Cloudflare, Sprung from HBS, is Quietly Worth $5 Billion

Disclosure: I am not an investor in Cloudflare. I have no ties to the company other than a friendship with the two founders.cloudflare-co-founders-matthew-prince-and-michelle-zatlyn_750xx4522-2544-0-236

Amidst all the WeWork IPO hoopla, Cloudflare’s incredibly successful IPO was lost in the shuffle. That’s a shame because the amazing journey that these two founders have undertaken to build a business now worth $5 billion is worth studying.

As depicted in what has become a classic HBS case written by my colleague Professor Tom Eisenmann, Cloudflare founders Michelle Zatlyn and Matthew Prince met as students at Harvard Business School in 2008 and started the company as they were graduating. The two were a powerful combination:  Matthew was a hard-charging, technical visionary while Michelle was a skilled operator with an off-the-charts emotional IQ.
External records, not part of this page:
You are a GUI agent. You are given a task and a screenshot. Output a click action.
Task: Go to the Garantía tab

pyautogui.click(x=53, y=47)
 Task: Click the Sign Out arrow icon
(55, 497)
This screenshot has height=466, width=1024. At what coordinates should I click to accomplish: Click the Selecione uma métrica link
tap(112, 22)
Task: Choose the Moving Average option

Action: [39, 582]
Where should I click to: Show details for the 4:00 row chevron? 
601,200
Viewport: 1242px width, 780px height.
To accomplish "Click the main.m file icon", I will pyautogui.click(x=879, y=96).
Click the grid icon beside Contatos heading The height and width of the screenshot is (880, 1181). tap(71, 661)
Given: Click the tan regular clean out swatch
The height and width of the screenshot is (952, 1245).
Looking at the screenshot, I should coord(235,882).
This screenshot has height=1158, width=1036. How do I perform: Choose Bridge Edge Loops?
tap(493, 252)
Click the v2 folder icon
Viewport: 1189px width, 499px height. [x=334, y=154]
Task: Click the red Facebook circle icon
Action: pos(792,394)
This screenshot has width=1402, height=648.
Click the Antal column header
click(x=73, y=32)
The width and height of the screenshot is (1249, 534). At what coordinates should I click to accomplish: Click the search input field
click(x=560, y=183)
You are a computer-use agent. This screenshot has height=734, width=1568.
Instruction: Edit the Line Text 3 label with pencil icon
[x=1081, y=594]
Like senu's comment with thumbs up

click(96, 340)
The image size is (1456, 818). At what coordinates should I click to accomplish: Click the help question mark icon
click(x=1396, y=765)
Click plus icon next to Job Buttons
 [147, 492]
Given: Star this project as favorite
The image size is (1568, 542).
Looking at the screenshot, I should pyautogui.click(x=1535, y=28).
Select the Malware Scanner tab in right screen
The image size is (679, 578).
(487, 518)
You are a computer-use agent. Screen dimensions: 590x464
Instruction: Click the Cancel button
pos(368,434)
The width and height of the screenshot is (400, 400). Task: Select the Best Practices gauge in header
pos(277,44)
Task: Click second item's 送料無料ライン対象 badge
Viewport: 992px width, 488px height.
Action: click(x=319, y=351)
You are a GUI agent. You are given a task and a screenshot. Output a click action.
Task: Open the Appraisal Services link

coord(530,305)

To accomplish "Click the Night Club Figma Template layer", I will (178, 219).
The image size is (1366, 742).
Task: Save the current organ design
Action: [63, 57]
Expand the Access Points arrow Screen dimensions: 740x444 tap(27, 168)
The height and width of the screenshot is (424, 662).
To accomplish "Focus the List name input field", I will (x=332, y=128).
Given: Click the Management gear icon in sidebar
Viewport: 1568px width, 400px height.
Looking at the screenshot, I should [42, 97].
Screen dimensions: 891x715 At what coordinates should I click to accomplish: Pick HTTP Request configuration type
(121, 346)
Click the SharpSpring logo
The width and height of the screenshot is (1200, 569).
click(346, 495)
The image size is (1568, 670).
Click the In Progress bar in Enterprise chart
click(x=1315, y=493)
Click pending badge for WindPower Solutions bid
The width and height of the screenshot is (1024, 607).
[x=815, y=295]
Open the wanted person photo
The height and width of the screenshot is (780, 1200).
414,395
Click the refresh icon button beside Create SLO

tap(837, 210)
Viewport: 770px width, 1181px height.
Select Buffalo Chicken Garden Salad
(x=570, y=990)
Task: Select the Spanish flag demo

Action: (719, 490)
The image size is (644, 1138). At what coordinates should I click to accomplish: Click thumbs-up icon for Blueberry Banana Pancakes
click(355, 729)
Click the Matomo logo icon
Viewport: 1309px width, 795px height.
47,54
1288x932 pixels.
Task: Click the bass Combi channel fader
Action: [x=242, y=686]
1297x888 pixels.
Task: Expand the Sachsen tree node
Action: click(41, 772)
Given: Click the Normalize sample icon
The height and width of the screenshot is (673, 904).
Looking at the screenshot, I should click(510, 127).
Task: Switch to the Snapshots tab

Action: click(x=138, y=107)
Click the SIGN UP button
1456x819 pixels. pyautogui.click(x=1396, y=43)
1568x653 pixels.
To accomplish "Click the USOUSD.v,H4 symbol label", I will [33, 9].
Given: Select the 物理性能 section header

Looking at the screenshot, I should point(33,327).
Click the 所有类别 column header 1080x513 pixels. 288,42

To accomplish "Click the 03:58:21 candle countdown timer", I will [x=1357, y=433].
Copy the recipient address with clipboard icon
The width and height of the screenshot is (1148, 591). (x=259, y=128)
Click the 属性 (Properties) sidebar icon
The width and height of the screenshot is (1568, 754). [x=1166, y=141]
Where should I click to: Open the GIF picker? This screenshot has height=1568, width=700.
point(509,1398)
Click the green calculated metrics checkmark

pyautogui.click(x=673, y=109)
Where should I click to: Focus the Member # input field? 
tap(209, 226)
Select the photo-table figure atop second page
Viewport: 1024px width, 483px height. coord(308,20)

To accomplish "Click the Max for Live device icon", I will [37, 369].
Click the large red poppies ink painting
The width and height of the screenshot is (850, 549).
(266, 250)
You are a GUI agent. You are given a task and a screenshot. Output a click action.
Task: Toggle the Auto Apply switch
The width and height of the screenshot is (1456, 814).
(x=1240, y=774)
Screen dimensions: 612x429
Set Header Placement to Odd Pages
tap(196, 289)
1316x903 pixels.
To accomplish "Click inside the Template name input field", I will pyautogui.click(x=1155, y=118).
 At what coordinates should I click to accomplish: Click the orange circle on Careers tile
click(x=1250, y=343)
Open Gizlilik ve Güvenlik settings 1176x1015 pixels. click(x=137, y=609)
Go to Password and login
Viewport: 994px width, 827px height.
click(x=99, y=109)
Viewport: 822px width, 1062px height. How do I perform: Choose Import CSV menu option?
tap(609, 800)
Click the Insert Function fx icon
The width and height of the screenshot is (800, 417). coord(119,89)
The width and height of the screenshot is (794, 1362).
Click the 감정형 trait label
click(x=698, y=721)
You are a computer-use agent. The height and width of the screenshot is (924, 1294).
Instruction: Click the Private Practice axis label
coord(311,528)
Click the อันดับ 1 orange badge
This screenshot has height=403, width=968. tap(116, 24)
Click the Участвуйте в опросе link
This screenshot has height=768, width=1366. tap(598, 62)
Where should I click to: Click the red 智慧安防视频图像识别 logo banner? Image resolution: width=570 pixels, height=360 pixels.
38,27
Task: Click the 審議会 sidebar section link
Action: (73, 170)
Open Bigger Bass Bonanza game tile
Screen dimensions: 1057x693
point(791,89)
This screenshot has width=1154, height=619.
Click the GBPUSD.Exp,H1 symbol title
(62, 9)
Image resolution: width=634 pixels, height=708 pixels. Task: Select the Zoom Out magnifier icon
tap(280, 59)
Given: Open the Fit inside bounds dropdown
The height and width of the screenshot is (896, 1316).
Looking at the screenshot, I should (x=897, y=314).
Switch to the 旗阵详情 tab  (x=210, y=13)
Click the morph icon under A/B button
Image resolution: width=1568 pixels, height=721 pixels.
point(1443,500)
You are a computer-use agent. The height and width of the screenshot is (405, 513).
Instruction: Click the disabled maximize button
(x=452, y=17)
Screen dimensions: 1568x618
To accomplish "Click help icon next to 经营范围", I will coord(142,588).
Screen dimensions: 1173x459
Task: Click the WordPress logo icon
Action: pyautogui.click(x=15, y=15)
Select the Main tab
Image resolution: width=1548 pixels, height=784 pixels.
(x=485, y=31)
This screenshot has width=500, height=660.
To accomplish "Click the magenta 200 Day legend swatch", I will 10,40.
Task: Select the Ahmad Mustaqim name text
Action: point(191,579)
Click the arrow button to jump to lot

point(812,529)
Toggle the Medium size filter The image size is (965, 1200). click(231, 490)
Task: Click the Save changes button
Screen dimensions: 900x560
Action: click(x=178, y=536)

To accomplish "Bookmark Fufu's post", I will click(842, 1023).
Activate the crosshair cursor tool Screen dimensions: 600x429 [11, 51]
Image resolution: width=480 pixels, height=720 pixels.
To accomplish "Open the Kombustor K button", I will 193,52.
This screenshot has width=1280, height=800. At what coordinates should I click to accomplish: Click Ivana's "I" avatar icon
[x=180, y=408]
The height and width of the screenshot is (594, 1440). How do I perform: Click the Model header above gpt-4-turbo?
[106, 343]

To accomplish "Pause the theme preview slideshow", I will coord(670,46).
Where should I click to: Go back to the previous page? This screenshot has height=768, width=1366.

The company’s intense culture resulted in a rocky start. Attrition was high and morale low at the time of the case, despite the company’s early success. What happened next is a great lesson in leadership. The founders doubled down on culture and created a more welcoming, nurturing environment while retaining accountability and ambition. Prince and Zatlyn matured as founders and executives alongside the company’s maturing business model. Importantly, they stayed together as co-founders, even as Zatyln’s role evolved with the company’s meteoric growth and despite her taking time off for maternity leave. This summer, in the midst of the intense IPO process, the NY Times portrayed the company’s decision to ban 8chan in the wake of the El Paso massacre. Read the NY Times interview with Prince and you get a glimpse of a leader that isn’t too proud to admit when he’s wrong and willing to tackle tough decisions with a values-based compass.

Ten years after its founding, Cloudflare is a fast-growing, $300 million revenue company worth $5 billion. The company has quietly become a fundamental part of the Internet’s infrastructure and its leaders have become role models for other entrepreneurs for years to come.